Product Quantum (Rs. Cr) Long Term Rating Short Term Rating
Bank Loan Ratings 5.00 ACUITE BB | Stable | Assigned -
Bank Loan Ratings 4.00 ACUITE BB | Stable | Upgraded -
Bank Loan Ratings 17.00 - ACUITE A4+ | Reaffirmed
Total Outstanding 26.00 - -
 
Rating Rationale

­Acuité has upgraded the long term rating from ‘ACUITE BB- ‘(read as ACUITE double B minus) to ‘ACUITE BB ‘ (read as ACUITE double B) and reaffirmed the short term rating of ‘ACUITE A4+’ (read as ACUITE A four plus) on the Rs.21.00 Cr. bank facilities of India Commercial Services (ICS). The outlook is ‘Stable’.

Further Acuité has assigned the long term rating of ‘ACUITE BB ‘(read as ACUITE double B) on the Rs.5.00 Cr. bank facilities of India Commercial Services (ICS). The outlook is ‘Stable’.

Rationale for the rating
The rating action takes into account improved Business, Financial risk profile and adequate liquidity Position. Firm reported growth in revenue from operations by ~185% in FY2023 to Rs 47.01 crore as against Rs. 16.49 crore for FY2022.Further, the firm has already achieved a revenue of ~ Rs. 108 Cr. in 9MFY24 reporting a robust growth in the current fiscal.Operating Profit Margin of firm stood at 5.52% in FY2023 as against 7.10% in FY2022 likewise the net profit margin of the firm declined by 89 bps and stood at 5.01 percent in FY2023 as against 5.90 percent in FY 22. However EBITDA in absolute no. increased from Rs 1.17 crore in FY 22 to Rs 2.60 crore in FY 23.
Financial risk profile of the firm improved with improvement in gearing, moderate net worth & improved coverage indicators. The total tangible net worth stood at Rs. 19.14 Cr as on 31st March 2023 as against Rs. 14.74 Cr a year earlier. Interest coverage ratio stood at 4.65 times for FY2023 and Debt Service coverage ratio stood at 4.69 times for FY2023. However these strengths are underpinned by high working capital requirement, decrease in operating margin and short revenue visibility.
Acuité believes that the firm’s ability to grow its scale of operations and profitability while maintaining a healthy capital structure with improvement in working capital operations remains a key rating indicator.

□ □ □

Task 1:
For each statement about the rating rationale, answer yes or no and quote the words that decide it: (a) The long-term rating was upgraded from ACUITE BB- to ACUITE BB. (b) The firm's operating profit margin rose in FY2023. (c) Total tangible net worth stood at Rs. 19.14 Cr as on 31st March 2023.
Task 2:
Please echo the rating rationale's wording, starting at "Financial risk profile of" and ending at "short revenue visibility.".
The listing that comes next isn't needed.

Material provided:

□ □ □

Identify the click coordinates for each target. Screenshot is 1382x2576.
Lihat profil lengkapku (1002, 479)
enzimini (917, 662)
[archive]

□ □ □

Full solution 1:
(a) Yes: "Acuité has upgraded the long term rating from ‘ACUITE BB- ‘(read as ACUITE double B minus) to ‘ACUITE BB ‘"
(b) No: "Operating Profit Margin of firm stood at 5.52% in FY2023 as against 7.10% in FY2022"
(c) Yes: "The total tangible net worth stood at Rs. 19.14 Cr as on 31st March 2023"

Full solution 2:
Financial risk profile of the firm improved with improvement in gearing, moderate net worth & improved coverage indicators. The total tangible net worth stood at Rs. 19.14 Cr as on 31st March 2023 as against Rs. 14.74 Cr a year earlier. Interest coverage ratio stood at 4.65 times for FY2023 and Debt Service coverage ratio stood at 4.69 times for FY2023. However these strengths are underpinned by high working capital requirement, decrease in operating margin and short revenue visibility.